Die Voraussetzungen der Auslieferungshaft liegen aus den im Beschluss des Senates vom 21. Juli 2022 genannten Gründen weiterhin vor.

21

Es besteht weiterhin die Gefahr, dass sich der Verfolgte dem Auslieferungsverfahren und der Durchführung der Auslieferung entziehen wird (§ 15 Abs. 1 Nr. 1 IRG). Wenn ein Europäischer Haftbefehl vorliegt, ist in rahmenbeschlusskonformer Auslegung regelmäßig davon auszugehen, dass der ersuchende Staat die Haftgründe geprüft und zutreffend bejaht hat (st. Rspr. d. Strafsenats - vgl. bspw.
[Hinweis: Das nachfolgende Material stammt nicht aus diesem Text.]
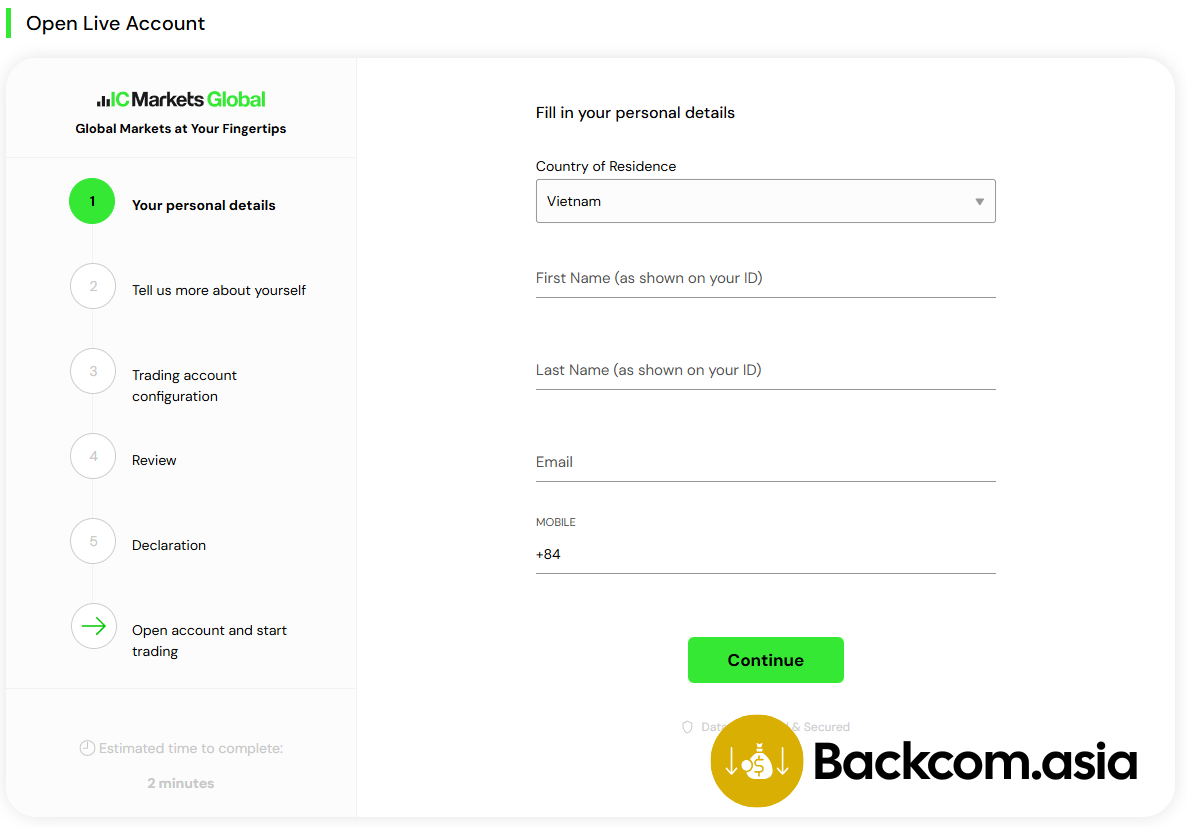Select the step 2 numbered circle
The image size is (1187, 828).
92,286
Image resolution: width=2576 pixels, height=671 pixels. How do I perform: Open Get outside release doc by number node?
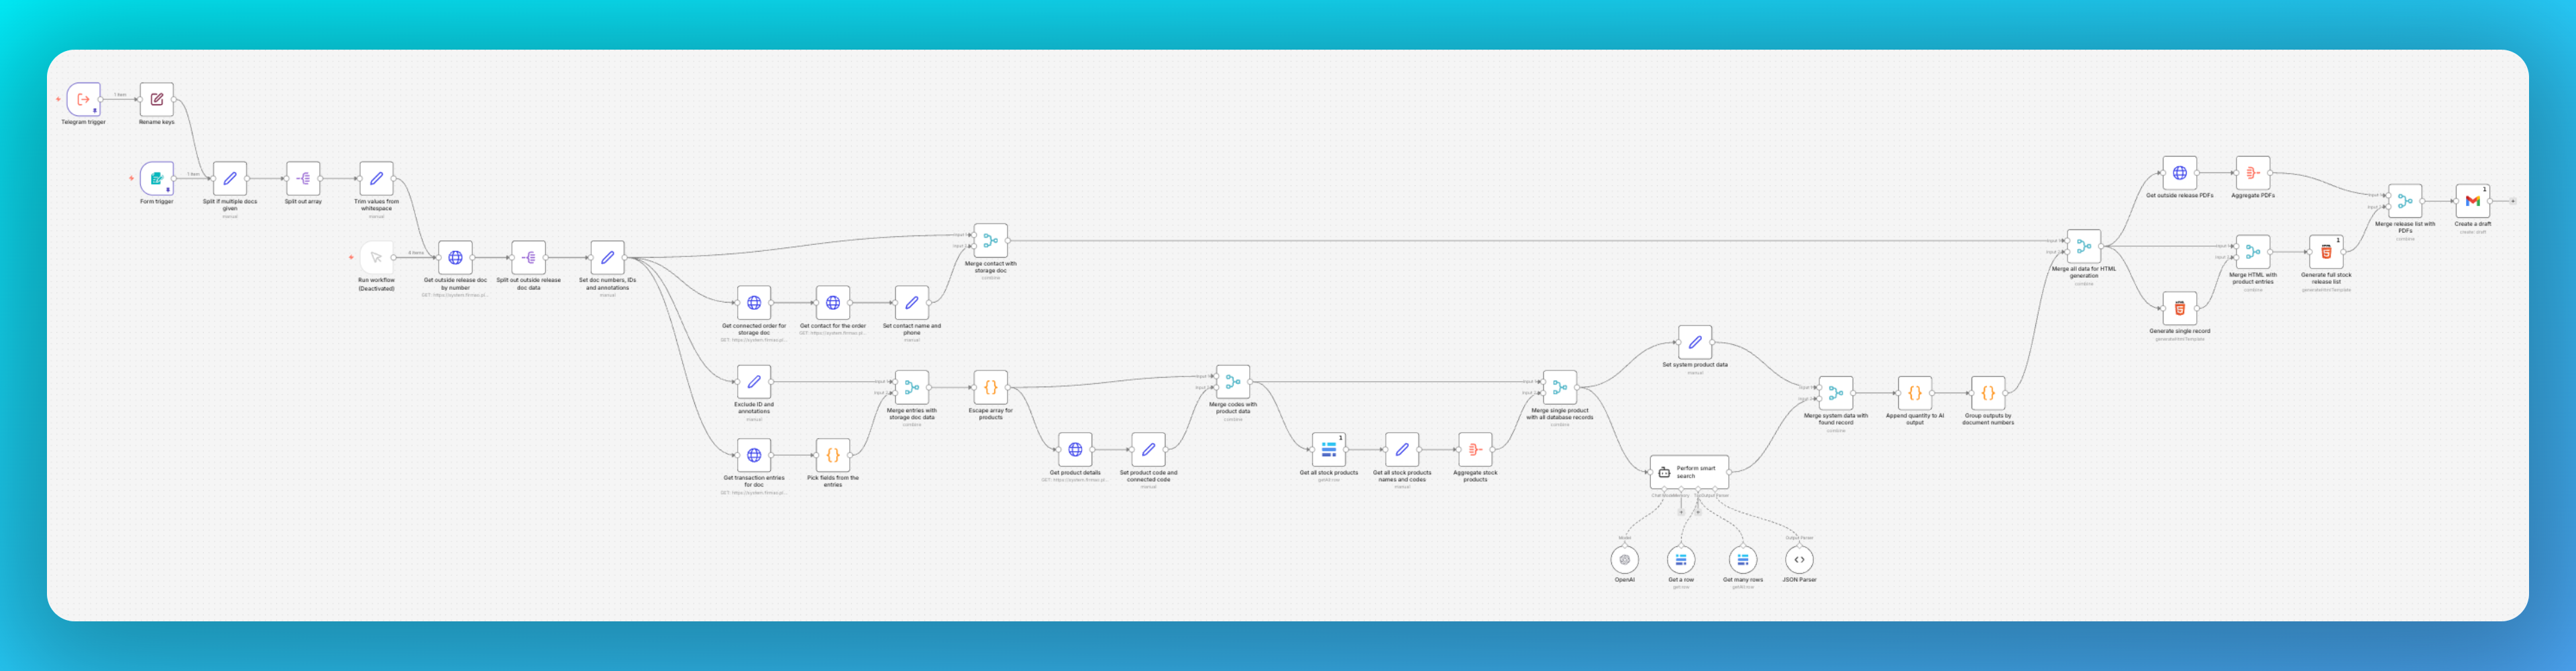455,258
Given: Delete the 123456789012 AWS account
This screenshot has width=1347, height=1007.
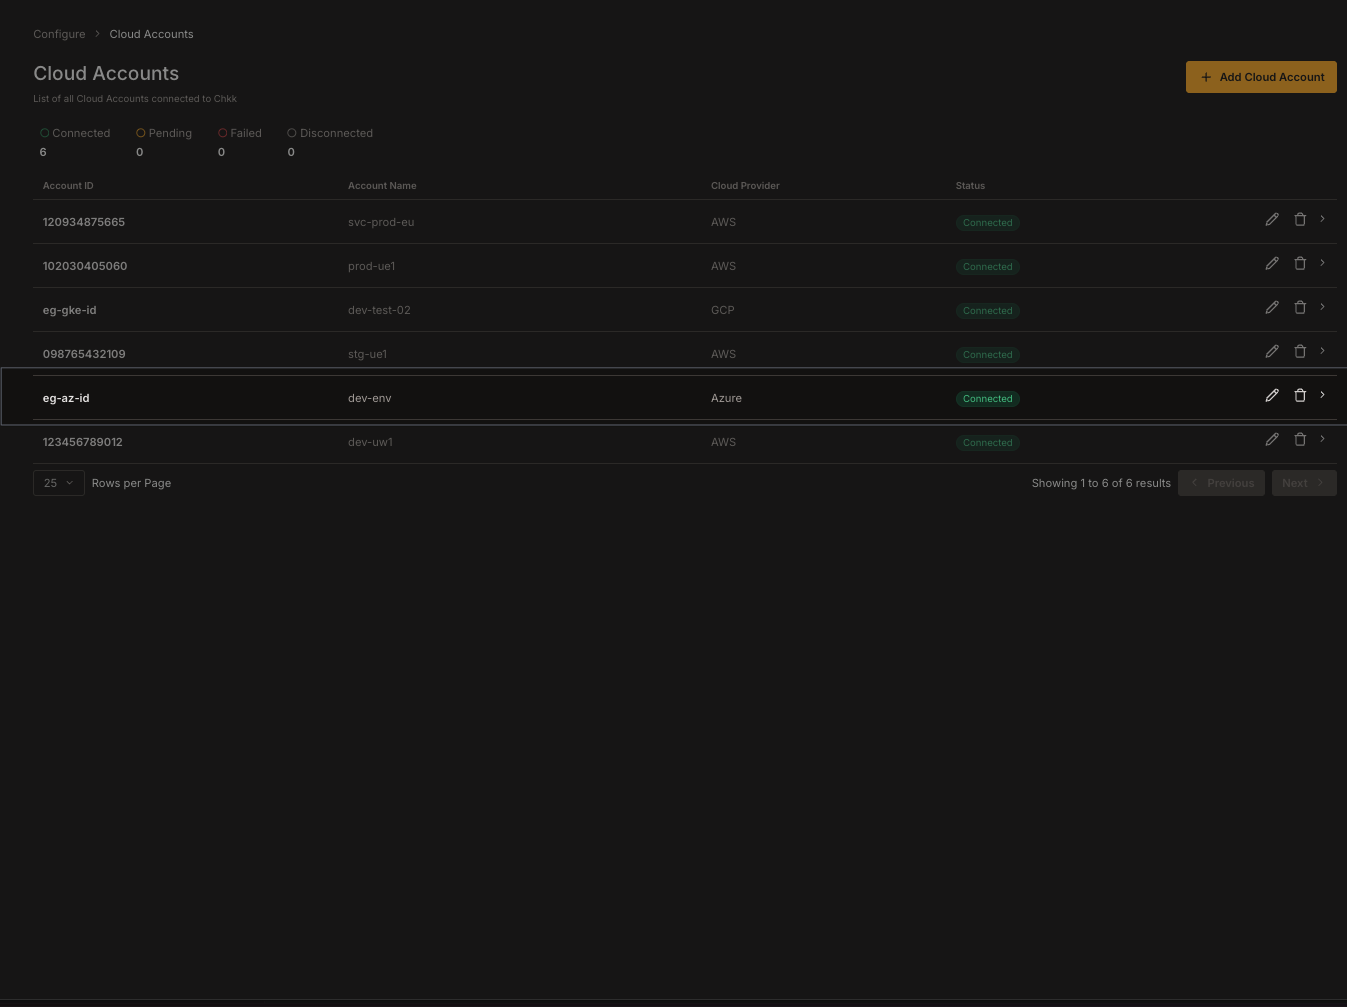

OLG Braunschweig, Beschluss vom 22. Oktober 2014 – 1 AR (Ausl) 6/14, juris, Rdnr. 14).

22

Diese Annahme ist auch im vorliegenden Fall angesichts der dem Verfolgten aufgrund der Schwere der ihm zur Last gelegten Tat und der ihm daher drohenden Strafe weiterhin gerechtfertigt. Der Verfolgte ist erkennbar nicht bereit, sich dem Verfahren in Frankreich zu stellen. Ausreichende fluchthemmende Umstände liegen nicht vor.

23

3.
Aus Gründen der Verhältnismäßigkeit bestehen weder gegen die Zulässigkeit der Auslieferung noch gegen die Fortdauer der Auslieferungshaft Bedenken.